V.T. pursed his lips and cocked his head: an expression of polite disagreement. “Hmm. As to that. I think there are various factions involved. I think that probably some Turks don’t care, or would like to forget the previous inhabitants of Anatolia, just as Ramon says. I think others, when they bother to think about it at all, resent the looting of their country. After all, the stuff is there; it belongs to them now, whoever made it. I’m not a Sioux, but if a bunch of Turks arrived and started to loot Indian artifacts, I might get upset. And then there are the people who just see a buck to be made. Tourism et cetera.”

“But you do think it’s at least plausible that this guy Ersoy was buying stolen artifacts back for Turkey.”

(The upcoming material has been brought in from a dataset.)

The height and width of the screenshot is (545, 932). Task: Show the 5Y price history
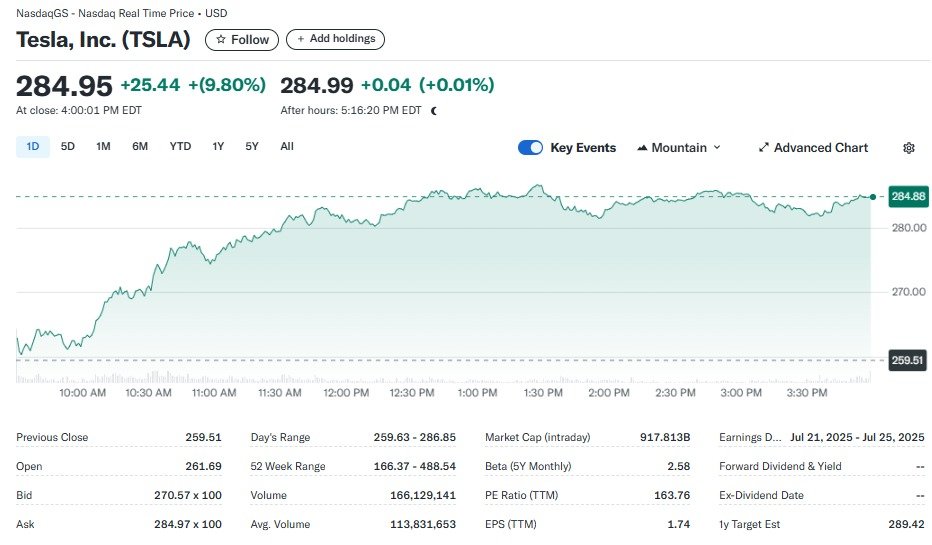coord(252,147)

“Plausible. Yes, at least plausible.”

Marlene did not particularly want to hear this. She wanted Ersoy to be scamming in some way, but she knew she wanted it, and so she was careful not to let jell in her mind a dependence on that view of things.

“V.T., I think you should check on some stuff for me and Butch. It’s a long story. Have you got a minute?”

“Yes, it’s a life of leisure here at Fraud. Shoot.”

Marlene gave him a brief history of the investigation into the killing of Mehmet Ersoy, including what she and Harry Bello had learned at the Turkish mission. Shortly after she began, V.T. got out a pad and started to take notes.

“This is really fascinating, Marlene,” he said when she had finished. “Especially this business about the brother in Turkey. The archaeologist. A family business maybe. You said there were some letters from the brother. Could I take a look at those in translation?”

“Sure, I’ll get them for you. You think it’s something?”

“Yeah, it has the right odor. What you need in these scams, for authenticity, is a credible story that you have access to good stuff, either a theft from a museum or a discovery. Alfredo Kappa, for example.”

“Who was …?”

“This was three, four years back. Kappa let it be known on the Rome market that he had discovered an Etruscan grave site and was keeping it hidden from the art authorities. He moved a hundred and eighty works in a single week, all fakes, of course. Knowing that they might get something that nobody else has is irresistible to a certain class of collectors. The illegality just adds some spice. In this case, though, we have a quasi-legit dealer moving the stuff openly-some of it, anyway.”

“There could be more?”

“I’d count on it. The open market just heats up the bidding. You go to the guy who lost out on the Lydian brooch and hint that there’s another available off the books.”

“Which is a fake.”

“Doubtless.”

“So Rodriguez was right? Sokoloff’s stuff is phony?”

V.T. made his lip-pursing gesture again. “I’m not so sure. The Roslin painting is real enough. What I smell is something really large. A coup. You move some genuine stuff, museum quality. You make a big deal about how important the pieces are, scholars write articles, the Times does a spread. You focus attention, get the serious money interested, spread the story, line up the customers, sell your fakes, and you’re gone.”

Marlene thought about this for a moment, chewing her lip. “Okay, let’s go ahead on Butch’s supposition. Ersoy was dealing with Kerbussyan. Kerbussyan buys art … uh-oh.”